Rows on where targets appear

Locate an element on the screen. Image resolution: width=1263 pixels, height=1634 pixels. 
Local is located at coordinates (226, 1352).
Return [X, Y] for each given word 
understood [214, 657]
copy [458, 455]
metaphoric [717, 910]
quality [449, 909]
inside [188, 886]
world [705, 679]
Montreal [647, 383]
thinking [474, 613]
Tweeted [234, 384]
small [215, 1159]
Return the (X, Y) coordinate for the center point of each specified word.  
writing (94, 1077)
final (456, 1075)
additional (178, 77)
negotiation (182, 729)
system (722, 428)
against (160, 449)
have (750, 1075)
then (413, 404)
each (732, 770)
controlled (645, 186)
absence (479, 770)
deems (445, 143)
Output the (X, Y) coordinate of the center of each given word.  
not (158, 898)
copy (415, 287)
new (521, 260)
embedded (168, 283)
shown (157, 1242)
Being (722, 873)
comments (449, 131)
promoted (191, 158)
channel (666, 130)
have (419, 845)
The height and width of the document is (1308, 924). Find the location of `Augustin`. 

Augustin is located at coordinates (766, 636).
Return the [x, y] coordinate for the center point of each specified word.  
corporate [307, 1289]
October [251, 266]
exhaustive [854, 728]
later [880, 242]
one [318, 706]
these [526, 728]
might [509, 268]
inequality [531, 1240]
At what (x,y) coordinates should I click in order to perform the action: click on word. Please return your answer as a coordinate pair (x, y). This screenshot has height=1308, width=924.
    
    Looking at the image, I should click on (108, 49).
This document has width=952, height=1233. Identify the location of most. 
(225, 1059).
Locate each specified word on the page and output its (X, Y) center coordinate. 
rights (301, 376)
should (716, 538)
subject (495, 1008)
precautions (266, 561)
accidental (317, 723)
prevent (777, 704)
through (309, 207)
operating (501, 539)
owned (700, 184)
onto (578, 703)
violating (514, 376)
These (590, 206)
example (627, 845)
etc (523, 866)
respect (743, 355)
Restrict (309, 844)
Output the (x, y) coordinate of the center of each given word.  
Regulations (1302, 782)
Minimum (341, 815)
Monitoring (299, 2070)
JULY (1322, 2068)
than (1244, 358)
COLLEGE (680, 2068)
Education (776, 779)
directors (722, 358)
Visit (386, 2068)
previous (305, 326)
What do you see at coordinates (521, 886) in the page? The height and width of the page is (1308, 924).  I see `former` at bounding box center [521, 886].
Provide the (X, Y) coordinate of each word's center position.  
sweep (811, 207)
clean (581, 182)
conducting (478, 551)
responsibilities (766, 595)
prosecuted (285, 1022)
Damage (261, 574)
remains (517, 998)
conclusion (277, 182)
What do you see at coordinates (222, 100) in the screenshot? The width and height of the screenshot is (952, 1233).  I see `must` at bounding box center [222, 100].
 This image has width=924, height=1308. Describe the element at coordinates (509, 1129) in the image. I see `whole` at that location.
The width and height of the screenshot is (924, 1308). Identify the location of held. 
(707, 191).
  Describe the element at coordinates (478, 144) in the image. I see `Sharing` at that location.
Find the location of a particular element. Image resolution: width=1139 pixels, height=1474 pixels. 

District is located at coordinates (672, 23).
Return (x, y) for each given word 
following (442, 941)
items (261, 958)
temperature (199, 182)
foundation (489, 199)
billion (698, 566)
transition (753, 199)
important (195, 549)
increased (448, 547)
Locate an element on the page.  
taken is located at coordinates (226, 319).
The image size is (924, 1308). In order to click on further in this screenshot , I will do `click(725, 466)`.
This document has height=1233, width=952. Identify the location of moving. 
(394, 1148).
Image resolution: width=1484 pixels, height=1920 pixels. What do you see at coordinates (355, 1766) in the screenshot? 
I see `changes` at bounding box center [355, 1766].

◆ TASK INSTRUCTIONS: Render the listing above as a Markdown table with the columns Row and Line. Give each nonblank line its own row and its number, and leave out the blank lines.

◆ SOLUTION FOR THIS PROBLEM:
| Row | Line |
|---|---|
| 1 | Locate an element on the screen. Image resolution: width=1263 pixels, height=1634 pixels.  |
| 2 | Local is located at coordinates (226, 1352). |
| 3 | Return [X, Y] for each given word  |
| 4 | understood [214, 657] |
| 5 | copy [458, 455] |
| 6 | metaphoric [717, 910] |
| 7 | quality [449, 909] |
| 8 | inside [188, 886] |
| 9 | world [705, 679] |
| 10 | Montreal [647, 383] |
| 11 | thinking [474, 613] |
| 12 | Tweeted [234, 384] |
| 13 | small [215, 1159] |
| 14 | Return the (X, Y) coordinate for the center point of each specified word.   |
| 15 | writing (94, 1077) |
| 16 | final (456, 1075) |
| 17 | additional (178, 77) |
| 18 | negotiation (182, 729) |
| 19 | system (722, 428) |
| 20 | against (160, 449) |
| 21 | have (750, 1075) |
| 22 | then (413, 404) |
| 23 | each (732, 770) |
| 24 | controlled (645, 186) |
| 25 | absence (479, 770) |
| 26 | deems (445, 143) |
| 27 | Output the (X, Y) coordinate of the center of each given word.   |
| 28 | not (158, 898) |
| 29 | copy (415, 287) |
| 30 | new (521, 260) |
| 31 | embedded (168, 283) |
| 32 | shown (157, 1242) |
| 33 | Being (722, 873) |
| 34 | comments (449, 131) |
| 35 | promoted (191, 158) |
| 36 | channel (666, 130) |
| 37 | have (419, 845) |
| 38 | The height and width of the document is (1308, 924). Find the location of `Augustin`.  |
| 39 | Augustin is located at coordinates (766, 636). |
| 40 | Return the [x, y] coordinate for the center point of each specified word.   |
| 41 | corporate [307, 1289] |
| 42 | October [251, 266] |
| 43 | exhaustive [854, 728] |
| 44 | later [880, 242] |
| 45 | one [318, 706] |
| 46 | these [526, 728] |
| 47 | might [509, 268] |
| 48 | inequality [531, 1240] |
| 49 | At what (x,y) coordinates should I click in order to perform the action: click on word. Please return your answer as a coordinate pair (x, y). This screenshot has height=1308, width=924. |
| 50 |     Looking at the image, I should click on (108, 49). |
| 51 | This document has width=952, height=1233. Identify the location of most.  |
| 52 | (225, 1059). |
| 53 | Locate each specified word on the page and output its (X, Y) center coordinate.  |
| 54 | rights (301, 376) |
| 55 | should (716, 538) |
| 56 | subject (495, 1008) |
| 57 | precautions (266, 561) |
| 58 | accidental (317, 723) |
| 59 | prevent (777, 704) |
| 60 | through (309, 207) |
| 61 | operating (501, 539) |
| 62 | owned (700, 184) |
| 63 | onto (578, 703) |
| 64 | violating (514, 376) |
| 65 | These (590, 206) |
| 66 | example (627, 845) |
| 67 | etc (523, 866) |
| 68 | respect (743, 355) |
| 69 | Restrict (309, 844) |
| 70 | Output the (x, y) coordinate of the center of each given word.   |
| 71 | Regulations (1302, 782) |
| 72 | Minimum (341, 815) |
| 73 | Monitoring (299, 2070) |
| 74 | JULY (1322, 2068) |
| 75 | than (1244, 358) |
| 76 | COLLEGE (680, 2068) |
| 77 | Education (776, 779) |
| 78 | directors (722, 358) |
| 79 | Visit (386, 2068) |
| 80 | previous (305, 326) |
| 81 | What do you see at coordinates (521, 886) in the page? The height and width of the page is (1308, 924).  I see `former` at bounding box center [521, 886]. |
| 82 | Provide the (X, Y) coordinate of each word's center position.   |
| 83 | sweep (811, 207) |
| 84 | clean (581, 182) |
| 85 | conducting (478, 551) |
| 86 | responsibilities (766, 595) |
| 87 | prosecuted (285, 1022) |
| 88 | Damage (261, 574) |
| 89 | remains (517, 998) |
| 90 | conclusion (277, 182) |
| 91 | What do you see at coordinates (222, 100) in the screenshot? The width and height of the screenshot is (952, 1233).  I see `must` at bounding box center [222, 100]. |
| 92 |  This image has width=924, height=1308. Describe the element at coordinates (509, 1129) in the image. I see `whole` at that location. |
| 93 | The width and height of the screenshot is (924, 1308). Identify the location of held.  |
| 94 | (707, 191). |
| 95 |   Describe the element at coordinates (478, 144) in the image. I see `Sharing` at that location. |
| 96 | Find the location of a particular element. Image resolution: width=1139 pixels, height=1474 pixels.  |
| 97 | District is located at coordinates (672, 23). |
| 98 | Return (x, y) for each given word  |
| 99 | following (442, 941) |
| 100 | items (261, 958) |
| 101 | temperature (199, 182) |
| 102 | foundation (489, 199) |
| 103 | billion (698, 566) |
| 104 | transition (753, 199) |
| 105 | important (195, 549) |
| 106 | increased (448, 547) |
| 107 | Locate an element on the page.   |
| 108 | taken is located at coordinates (226, 319). |
| 109 | The image size is (924, 1308). In order to click on further in this screenshot , I will do `click(725, 466)`. |
| 110 | This document has height=1233, width=952. Identify the location of moving.  |
| 111 | (394, 1148). |
| 112 | Image resolution: width=1484 pixels, height=1920 pixels. What do you see at coordinates (355, 1766) in the screenshot?  |
| 113 | I see `changes` at bounding box center [355, 1766]. |